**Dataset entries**
%%

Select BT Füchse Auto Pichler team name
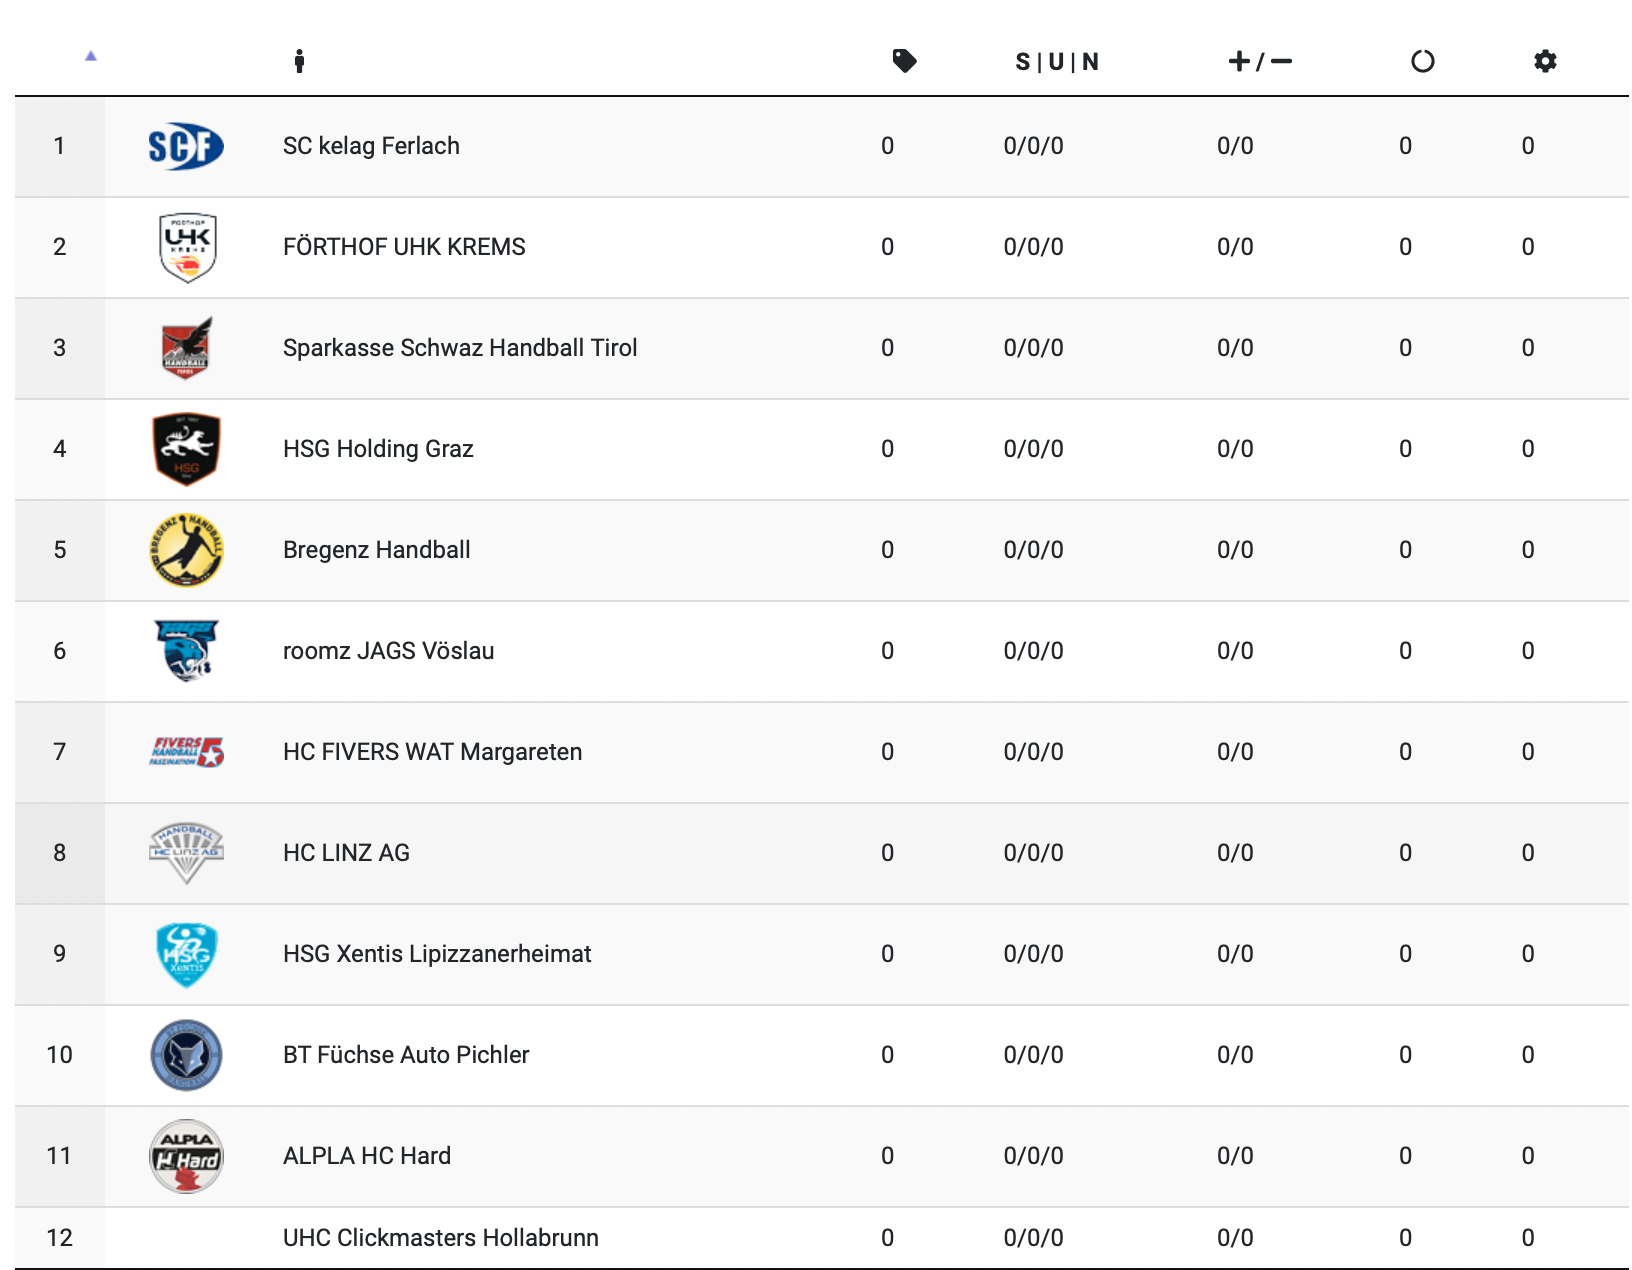This screenshot has width=1632, height=1270. tap(406, 1055)
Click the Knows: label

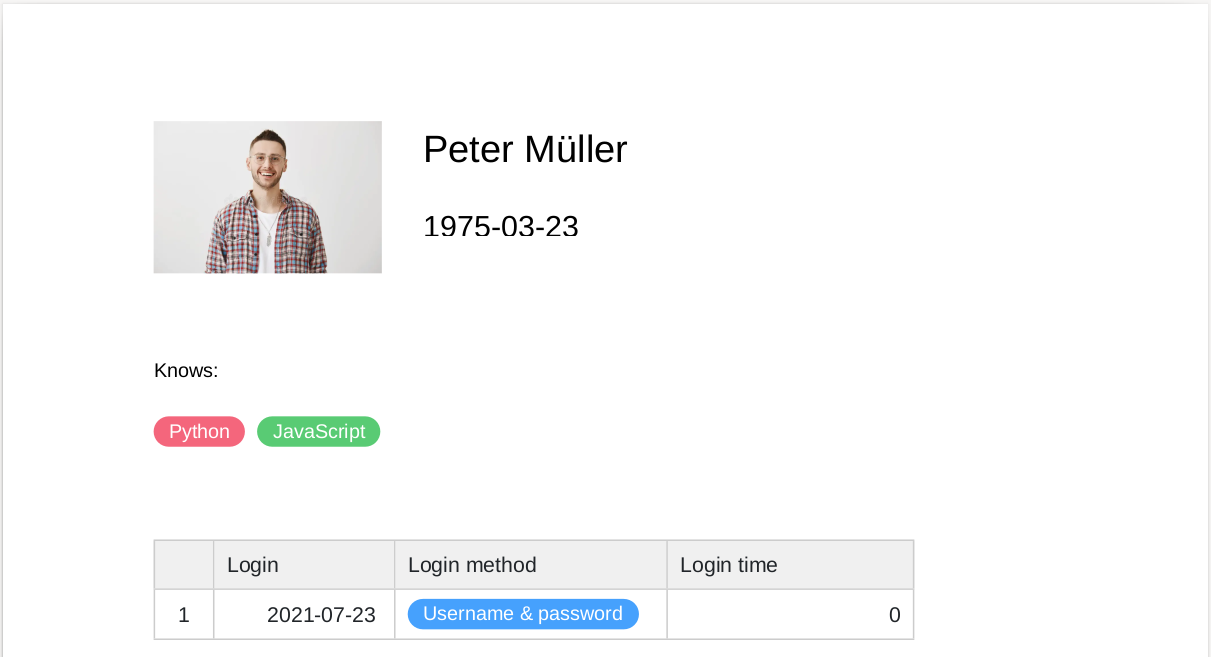(x=186, y=371)
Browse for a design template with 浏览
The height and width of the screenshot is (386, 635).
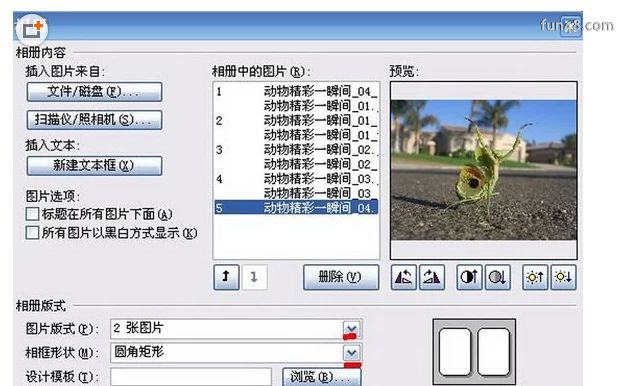(322, 377)
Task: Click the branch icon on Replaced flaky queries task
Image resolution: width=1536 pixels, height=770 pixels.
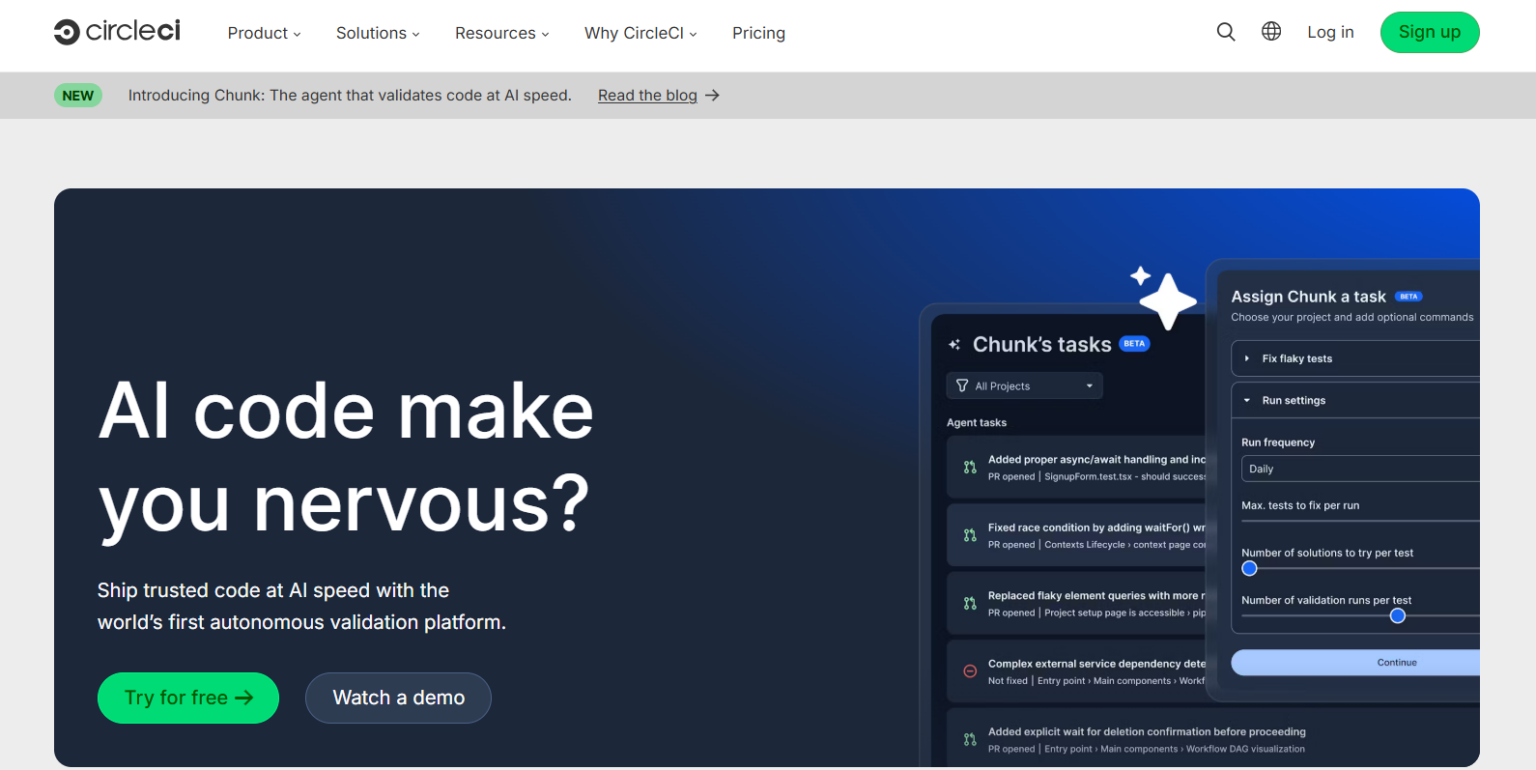Action: [969, 603]
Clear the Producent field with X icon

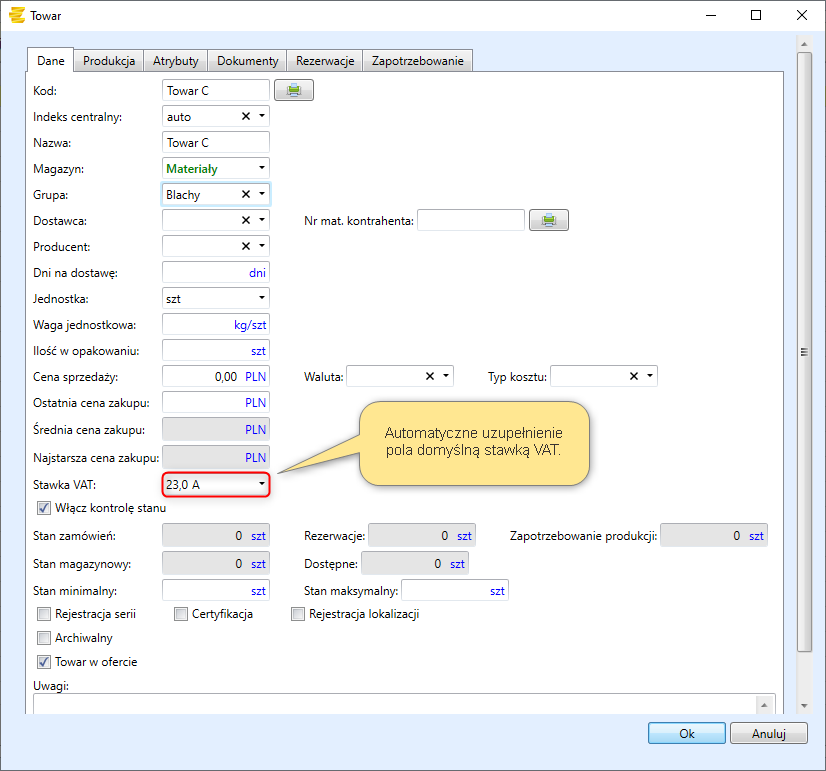point(246,246)
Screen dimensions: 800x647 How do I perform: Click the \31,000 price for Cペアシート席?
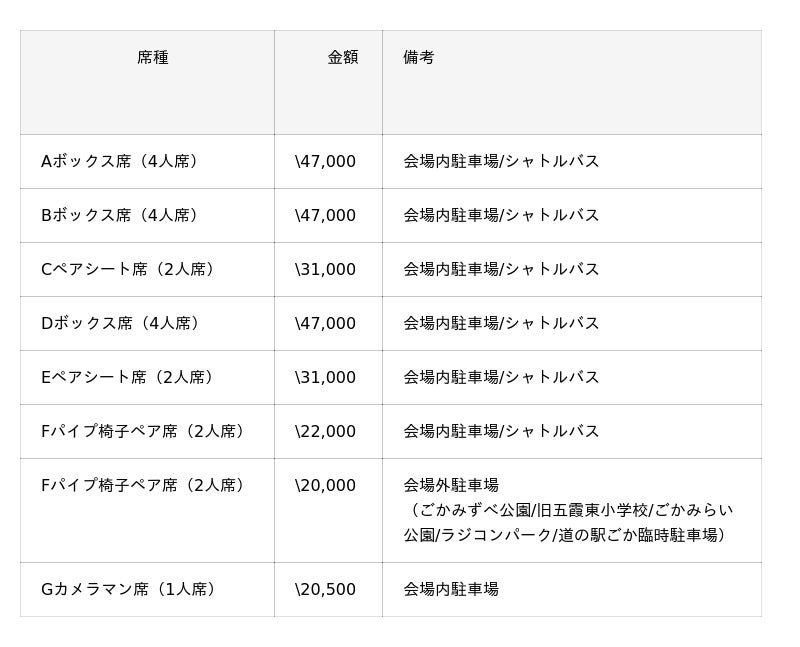[x=326, y=269]
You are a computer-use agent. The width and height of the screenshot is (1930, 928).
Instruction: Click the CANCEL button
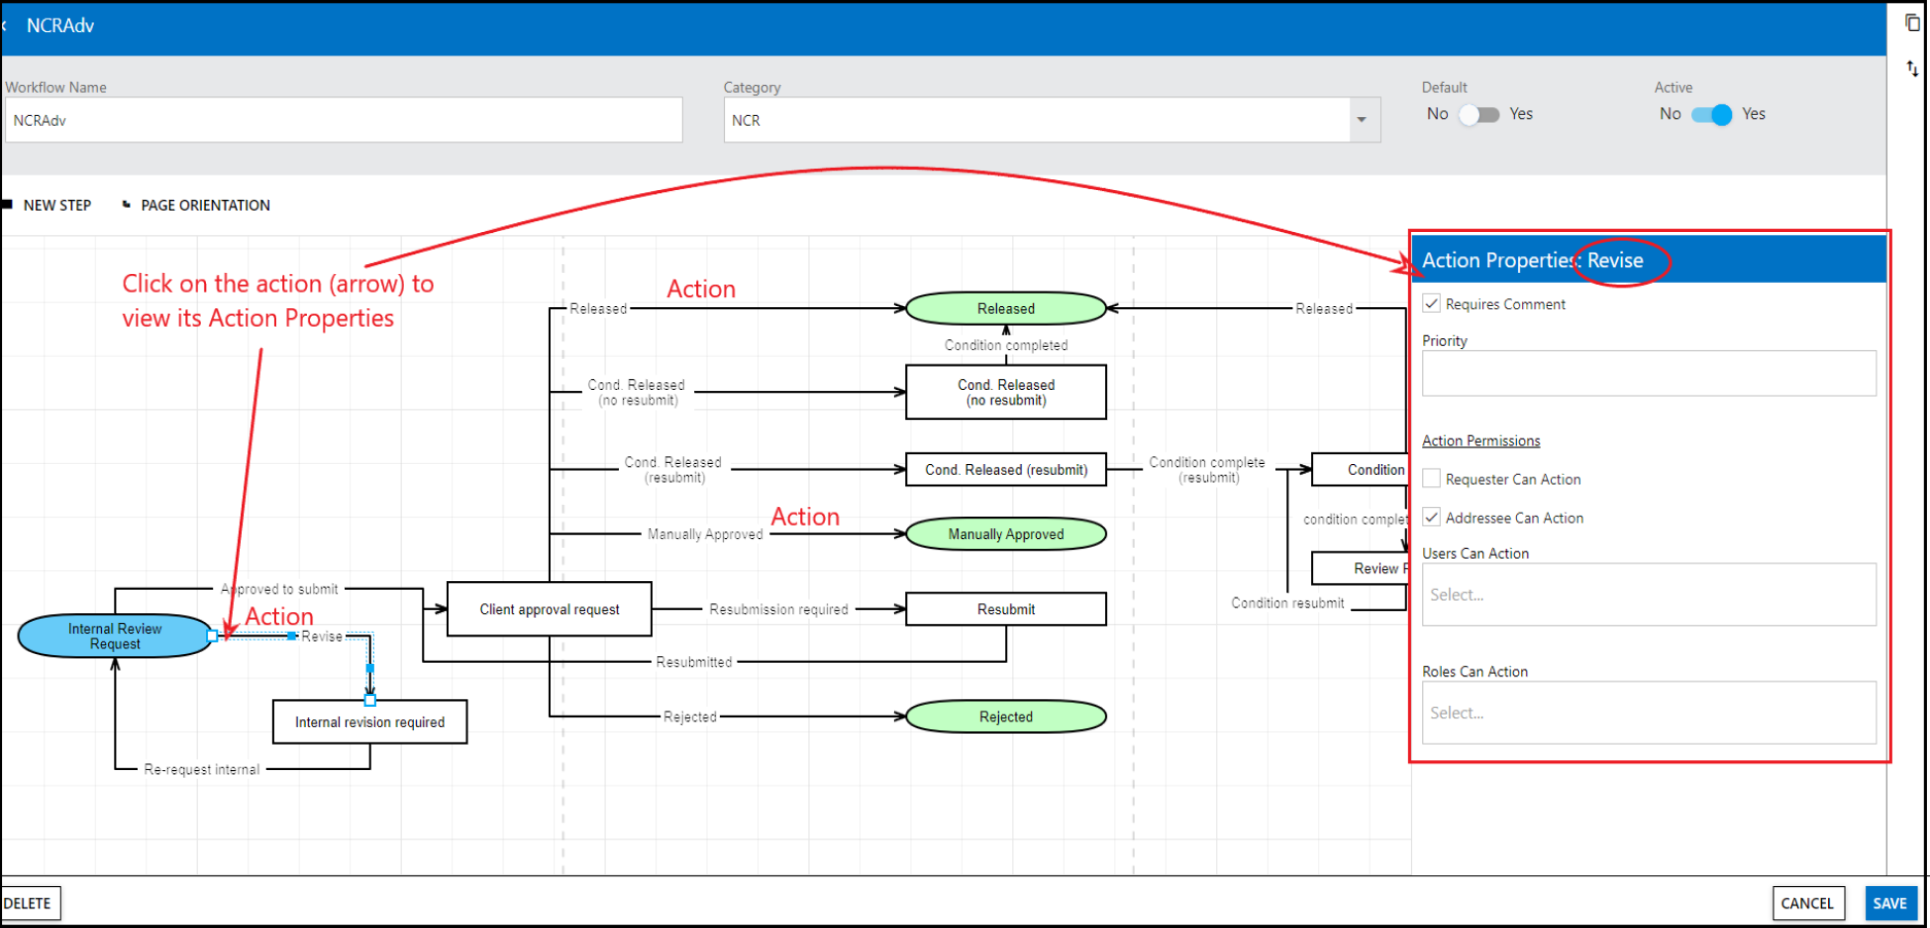[x=1806, y=903]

%%

**YOUR INSTRUCTIONS**
Transcribe all of the data above exactly; no picture belongs in the copy.

**PROBLEM SOLUTION**
Select BT Füchse Auto Pichler team name
This screenshot has width=1632, height=1270. tap(406, 1055)
Click the Knows: label

(x=186, y=371)
Browse for a design template with 浏览
The height and width of the screenshot is (386, 635).
(322, 377)
Task: Click the branch icon on Replaced flaky queries task
Image resolution: width=1536 pixels, height=770 pixels.
Action: [969, 603]
Clear the Producent field with X icon

point(246,246)
Screen dimensions: 800x647 How do I perform: Click the \31,000 price for Cペアシート席?
[x=326, y=269]
You are a computer-use agent. The width and height of the screenshot is (1930, 928).
Instruction: Click the CANCEL button
[x=1806, y=903]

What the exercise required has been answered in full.